There is extensive duplication, particularly in applications for funding. Organisations have to compete against one another and undergo long bureaucratic processes even for tiny sums.
Platform, the national collaboration of community organisations providing mental health and addiction services, recently commissioned an independent survey regarding contractual issues that mental health and addictions non-government organisations face in contracting with DHBs.
Service providers reported enormous frustration with the contracting environment and the way DHBs manage contracts and relationships with organisations that are providing this essential support.
The community sector's ability to deliver flexible social support solutions (necessary when working with people with complex social and health needs) has been compromised, often by poor funding and contracting practices and lack of future-focused planning.
New Zealand's response to our health workforce problems needs to move on from committees and strategies, or relying on recruiting more doctors.
The entire world wants more medics. We must seek other solutions, particularly as our ageing population will have multiple diagnosis or complex chronic conditions requiring responsive community-based support services. This will need a larger community support workforce able to operate with confidence in a range of settings.

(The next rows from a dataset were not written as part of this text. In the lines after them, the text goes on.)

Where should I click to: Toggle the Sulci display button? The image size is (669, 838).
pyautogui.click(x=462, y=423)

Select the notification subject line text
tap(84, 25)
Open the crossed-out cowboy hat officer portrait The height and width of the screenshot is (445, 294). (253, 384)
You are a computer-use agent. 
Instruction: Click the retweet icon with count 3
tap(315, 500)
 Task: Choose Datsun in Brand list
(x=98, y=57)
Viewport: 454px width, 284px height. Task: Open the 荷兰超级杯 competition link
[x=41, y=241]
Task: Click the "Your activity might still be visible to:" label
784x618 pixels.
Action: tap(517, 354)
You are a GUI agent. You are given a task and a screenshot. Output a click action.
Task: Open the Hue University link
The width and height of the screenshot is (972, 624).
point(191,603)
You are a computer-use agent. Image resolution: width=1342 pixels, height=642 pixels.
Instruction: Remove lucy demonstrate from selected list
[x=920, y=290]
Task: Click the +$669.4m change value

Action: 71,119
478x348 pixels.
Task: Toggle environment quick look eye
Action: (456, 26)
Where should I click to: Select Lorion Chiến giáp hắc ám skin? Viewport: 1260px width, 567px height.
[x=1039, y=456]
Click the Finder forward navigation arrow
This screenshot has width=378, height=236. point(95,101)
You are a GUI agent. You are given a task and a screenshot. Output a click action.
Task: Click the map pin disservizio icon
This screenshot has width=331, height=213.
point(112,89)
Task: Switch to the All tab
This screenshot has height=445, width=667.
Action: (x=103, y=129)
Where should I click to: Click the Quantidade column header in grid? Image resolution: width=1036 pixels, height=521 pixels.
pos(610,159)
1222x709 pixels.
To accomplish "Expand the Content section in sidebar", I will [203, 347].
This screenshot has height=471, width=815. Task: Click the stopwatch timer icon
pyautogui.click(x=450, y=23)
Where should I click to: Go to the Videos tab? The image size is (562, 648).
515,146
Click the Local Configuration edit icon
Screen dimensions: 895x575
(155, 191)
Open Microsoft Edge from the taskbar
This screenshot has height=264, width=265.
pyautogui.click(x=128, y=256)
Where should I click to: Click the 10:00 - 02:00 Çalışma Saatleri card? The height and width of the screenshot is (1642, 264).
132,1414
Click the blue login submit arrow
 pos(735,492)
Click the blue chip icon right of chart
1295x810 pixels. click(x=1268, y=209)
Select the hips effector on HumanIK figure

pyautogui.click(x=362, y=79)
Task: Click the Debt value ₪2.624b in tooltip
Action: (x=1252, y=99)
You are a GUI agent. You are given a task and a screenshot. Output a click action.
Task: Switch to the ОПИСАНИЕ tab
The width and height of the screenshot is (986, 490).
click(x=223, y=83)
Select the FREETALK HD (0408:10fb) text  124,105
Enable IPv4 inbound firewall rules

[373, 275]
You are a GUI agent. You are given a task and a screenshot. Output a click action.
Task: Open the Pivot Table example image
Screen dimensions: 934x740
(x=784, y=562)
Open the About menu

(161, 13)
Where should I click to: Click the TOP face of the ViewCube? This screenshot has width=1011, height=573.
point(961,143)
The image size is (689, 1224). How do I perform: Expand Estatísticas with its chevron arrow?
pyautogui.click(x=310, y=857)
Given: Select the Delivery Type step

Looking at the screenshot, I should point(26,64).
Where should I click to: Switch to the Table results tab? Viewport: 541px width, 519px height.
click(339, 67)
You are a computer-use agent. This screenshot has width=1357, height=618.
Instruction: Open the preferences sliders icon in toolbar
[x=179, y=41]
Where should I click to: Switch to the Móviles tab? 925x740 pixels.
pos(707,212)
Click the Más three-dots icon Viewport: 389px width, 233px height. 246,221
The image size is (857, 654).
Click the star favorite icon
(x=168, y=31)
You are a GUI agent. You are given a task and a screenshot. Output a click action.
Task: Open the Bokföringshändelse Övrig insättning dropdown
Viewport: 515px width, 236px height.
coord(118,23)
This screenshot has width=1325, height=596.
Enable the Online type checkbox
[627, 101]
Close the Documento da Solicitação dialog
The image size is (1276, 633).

There has been talk of Government Private Partnerships. We would like to see the community sector as partners in health service planning, development, delivery and community leadership.
These organisations are ideally placed in experience, knowledge, networks and community legitimacy. National called for smarter use of the private sector. There also needs to be smarter use of the community sector. With regard to mental health and addictions, the Government should take urgent action to bring community sector leadership into the planning framework.
New Zealand needs to seed good ideas, make funding available for innovation in a way that is not tied down by bureaucracy. And to create a complete community package, not one that is split.
Organisations need to be trusted as stewards of cost. We don't want further incidents such as Auckland DHB's siphoning off of $2.5 million from a restricted pool of mental health funding to cover other costs.
Some New Zealand DHBs have done excellent innovative work with communities.
Counties Manukau DHB has decentralised clinics, provided seed funding and been bold and courageous in trusting communities to come up with solutions they need rather than employing bureaucrats to carry out endless consultations. But these are little pockets.
The approach needs to be systemic. In a population of four million surely we can share our ideas. There has been little exploration in New Zealand of innovation or alternatives, investment in research or development of diverse solutions.
Providing new and different health services is risky and governments generally don't want to take risks. But the hard fact is, the current system isn't working. It hasn't worked for a long time and we have to find a new approach. The opportunity to reduce bureaucracy and redirect funds is here now.
* Marion Blake is CEO of Platform, the national collaboration of community organisations that provide mental health and addiction services.